Quote Originally Posted by jadnashua View Post
You're missing the point...obviously, adding insulation helps. But, putting blown in over a batt type compresses the batt. Your total insulation level wouldn't be as high as if you'd either used all blown-in, or put the batts on top of the blown in. IOW, you didn't get the full benefit of what you installed.
Not necessarily. Low density batts (the typical goods, not the high density "cathedral ceiling" batts) need a topside air barrier to actually achieve their rated R value performance, and in most attic installations the tops are left bare. But if you blow over them with a higher density product like cellulose, it actually performs BETTER, despite being slightly compressed. (And with only 6" of overblow it's a VERY slight compression indeed.) By filling in all the gaps and voids, even low density crappy blowing wools will improve the performance of the batts, but not as much as cellulose.

With any batt installation layed down on top of blown (any density batt) or other batts you have the issue of the gaps allowing convection to rob performance.

What I WOULDN'T use is cheap low-density fiberglass blowing wools- I'd do rock wool before that, but cellulose is even more air-retardent still. A 3" overblow of cellulose can "restore" low density batt performance to near it's ASTM C 518 test rating, but not low density blowing wools.
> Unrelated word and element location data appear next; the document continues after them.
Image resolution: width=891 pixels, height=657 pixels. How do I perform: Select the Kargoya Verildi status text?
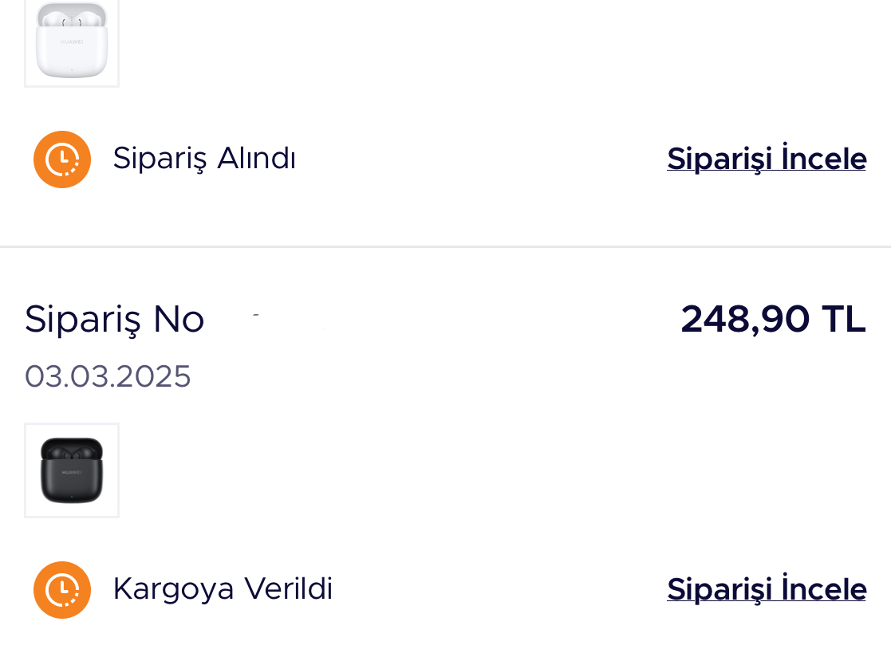(x=223, y=589)
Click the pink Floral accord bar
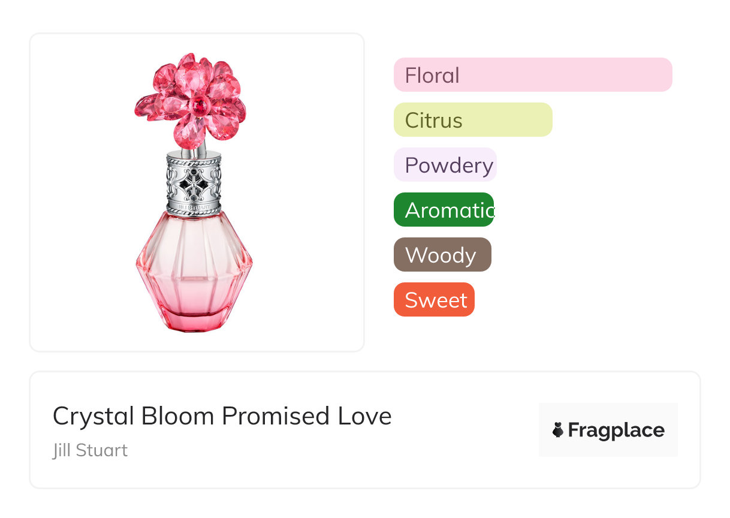This screenshot has height=518, width=730. pyautogui.click(x=532, y=75)
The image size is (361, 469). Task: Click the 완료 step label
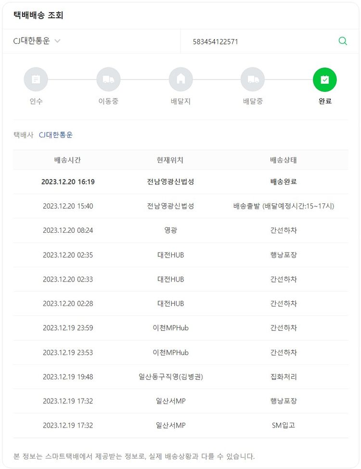pyautogui.click(x=325, y=101)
The test plates used in the ASTM test become air barriers during the test which is why in many ways there's a labeling issue when batts or blowing wools are used in attics without an air barrier on the top side, as is usually the case.) Testing those products in the fixture with an added air gap also doesn't cut it, since the gap isn't anywhere near as deep as an attic space, and isn't vented to the great outdoors. (And attic ventilation rates will vary, making any arbitrary vent rate in a test fixture wrong.) But blown cellulose hits pretty close to it's rating, even without a topside air barrier.

To get best results it's good to set up depth gauges and rake it all dead-even, since a few thin or bald spots can rapidly become the thermal bypass for the rest.

I've occasionally blown insulation as a 1-person DIY, and I can testify that it's a scrambling, tiring. and slow way to do it.